### 閱讀摘錄

碰壁Spark + Mongodb

weixin_34321977發表於2017-05-29

在嘗試Spark + MongoDB過程中，總是遇到Cursor xxxxx not found錯誤，嘗試加入keep_alive_ms 和 pipeline 也不能解決問題。

目前總資料量在10000條左右，從Mongodb中載入後交給Spark的NaiveBayes training.

    pipeline = {{ $limit: 5000 },{ $skip: 2000 }}
    has_train = spark_session.read.format("com.mongodb.spark.sql.DefaultSource") \
        .option("spark.mongodb.input.uri", "mongodb://mongo_and_spark_server:27017/resume_db.has_train") \
        .option("spark.mongodb.keep_alive_ms", "3600000") \
        .option("pipeline", pipeline) \
        .load()

在1.6之前，我們需要手動部署並指明額外載入第三方jar檔案路徑,在實驗2.1的時候，這些Package會自動下載

./spark-2.1.1-bin-hadoop2.7/bin/spark-submit \
    --packages org.mongodb.spark:mongo-spark-connector_2.11:2.0.0 \
    --py-files ./utility.py \
    --files ./dicts/statistic_college.txt \
    --files ./dicts/degrees.txt \
    --files ./dicts/diming.txt \
    --files ./dicts/subjects.txt \
    --files ./dicts/training_org.txt \
    naive_bayes.py

Output:

# ./submit.sh 
Ivy Default Cache set to: /root/.ivy2/cache
The jars for the packages stored in: /root/.ivy2/jars
:: loading settings :: url = jar:file:/home/pluto/spark/spark-2.1.1-bin-hadoop2.7/jars/ivy-2.4.0.jar!/org/apache/ivy/core/settings/ivysettings.xml
org.mongodb.spark#mongo-spark-connector_2.11 added as a dependency
:: resolving dependencies :: org.apache.spark#spark-submit-parent;1.0
    confs: [default]
    found org.mongodb.spark#mongo-spark-connector_2.11;2.0.0 in central
    found org.mongodb#mongo-java-driver;3.2.2 in central
:: resolution report :: resolve 221ms :: artifacts dl 4ms
    :: modules in use:
    org.mongodb#mongo-java-driver;3.2.2 from central in [default]
    org.mongodb.spark#mongo-spark-connector_2.11;2.0.0 from central in [default]
    ---------------------------------------------------------------------
    |                  |            modules            ||   artifacts   |
    |       conf       | number| search|dwnlded|evicted|| number|dwnlded|
    ---------------------------------------------------------------------
    |      default     |   2   |   0   |   0   |   0   ||   2   |   0   |
    ---------------------------------------------------------------------
:: retrieving :: org.apache.spark#spark-submit-parent
    confs: [default]
    0 artifacts copied, 2 already retrieved (0kB/7ms)

######
### 給定資料

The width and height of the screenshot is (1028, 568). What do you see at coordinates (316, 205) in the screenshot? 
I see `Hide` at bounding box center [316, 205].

######

在這篇關於 Spark + MongoDB 的摘錄中，作者嘗試時總是遇到什麼錯誤？ 作答時只依據這篇摘錄，不參考清單。

回答: Cursor xxxxx not found 錯誤。